Anche in questo caso, tutto si riduce ad una questione di soldi: il Veneto, ad esempio, non può sopportare di trattenere una quota dir risorse inferiore a quella spettante alla confinante regione del Trentino-Alto Adige, la quale gode di autonomia differenziata. Non aveva torto, dunque, Benedetto Croce quando parlava di malattia morale!

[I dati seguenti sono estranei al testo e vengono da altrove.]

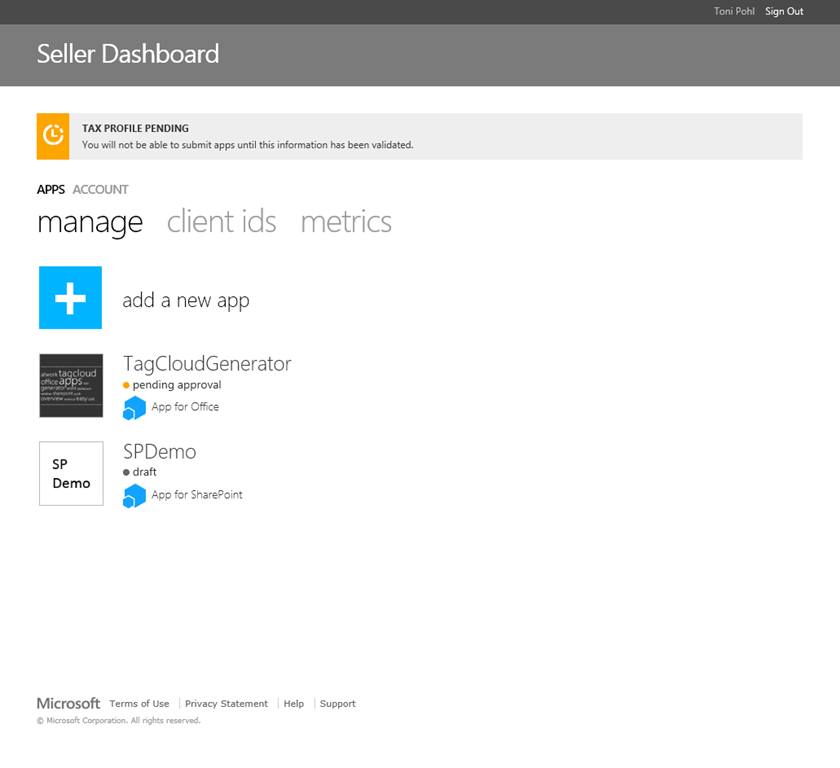Image resolution: width=840 pixels, height=768 pixels.
Task: Select the APPS section
Action: click(51, 189)
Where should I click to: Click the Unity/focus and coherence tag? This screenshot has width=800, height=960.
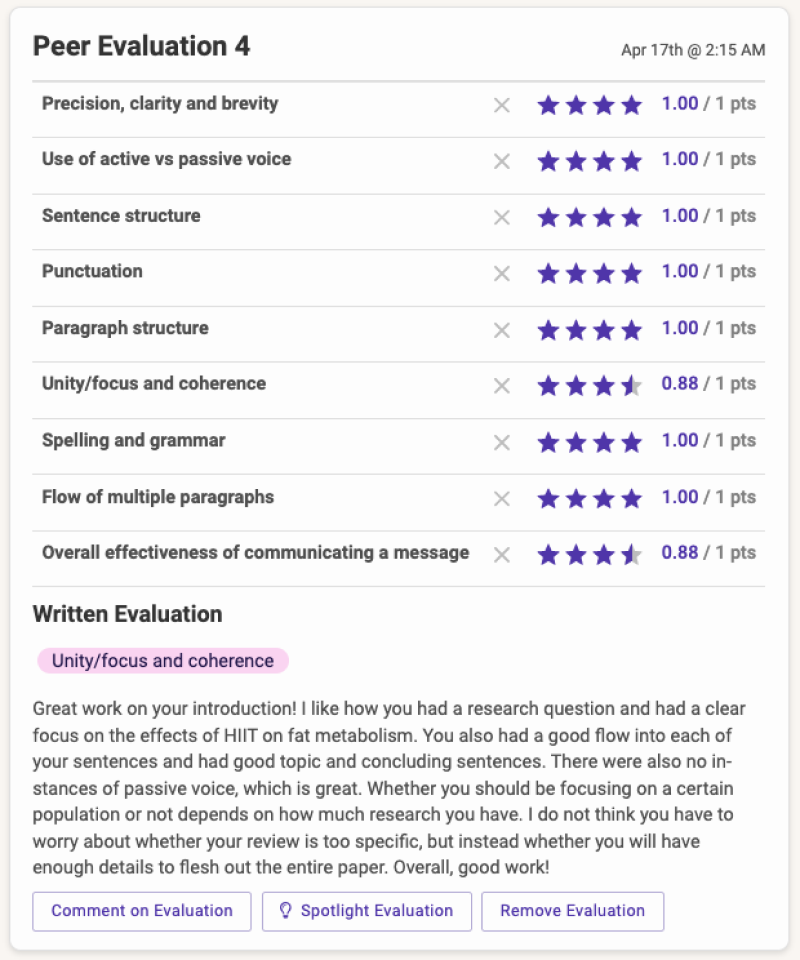161,660
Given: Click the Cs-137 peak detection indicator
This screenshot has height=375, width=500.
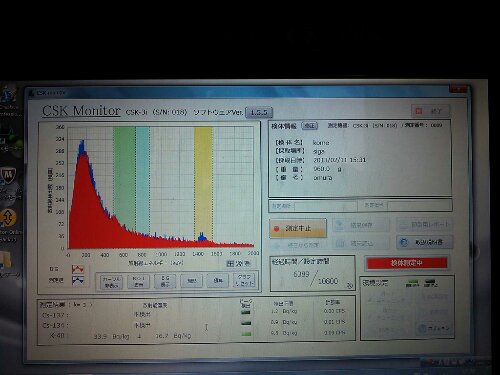Looking at the screenshot, I should coord(246,312).
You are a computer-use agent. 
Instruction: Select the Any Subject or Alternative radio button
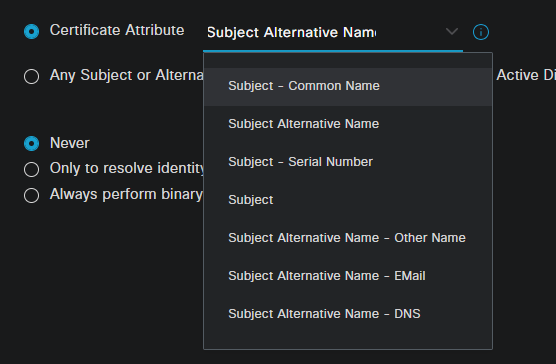pos(32,76)
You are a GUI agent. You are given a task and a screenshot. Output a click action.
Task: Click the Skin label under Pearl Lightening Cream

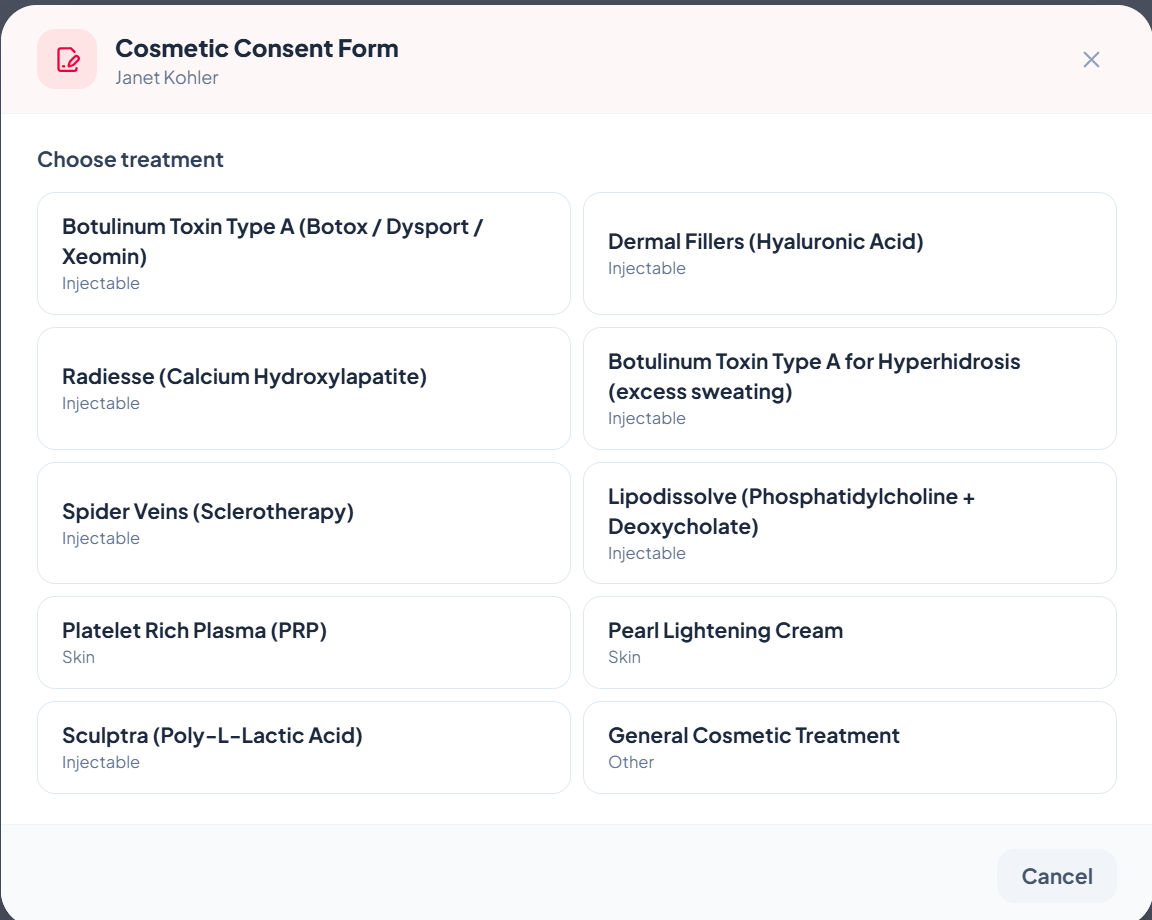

Cercherò di meglio precisare il mio punto di vista in un successivo articolo. Ora è sufficiente affermare che mi sono convinto di due cose; 1) in un sistema così istituzionalmente frammentato e così partitocratico quale è l’Italia, una riforma della forma di governo in senso semipresidenziale, potrebbe servire a rendere più forte, stabile ed autorevole, il governo del Paese; 2) la eventuale riforma costituzionale non può limitarsi al predetto aspetto, sempre che si segua veramente l’esigenza di perseguire il bene comune, l’interesse a rafforzare la Nazione. C’è la stringente necessità di riformare radicalmente il sistema delle autonomie regionali e locali. I finti democratici ed i finti autonomisti si opporranno con tutte le loro forze, perché hanno troppo da perdere. Mi sia consentito, da modesto intellettuale, di indicare quelle che, in coscienza, sono mie convinzioni profonde e che, nel contempo, mi sembra non manchino di un fondamento razionale.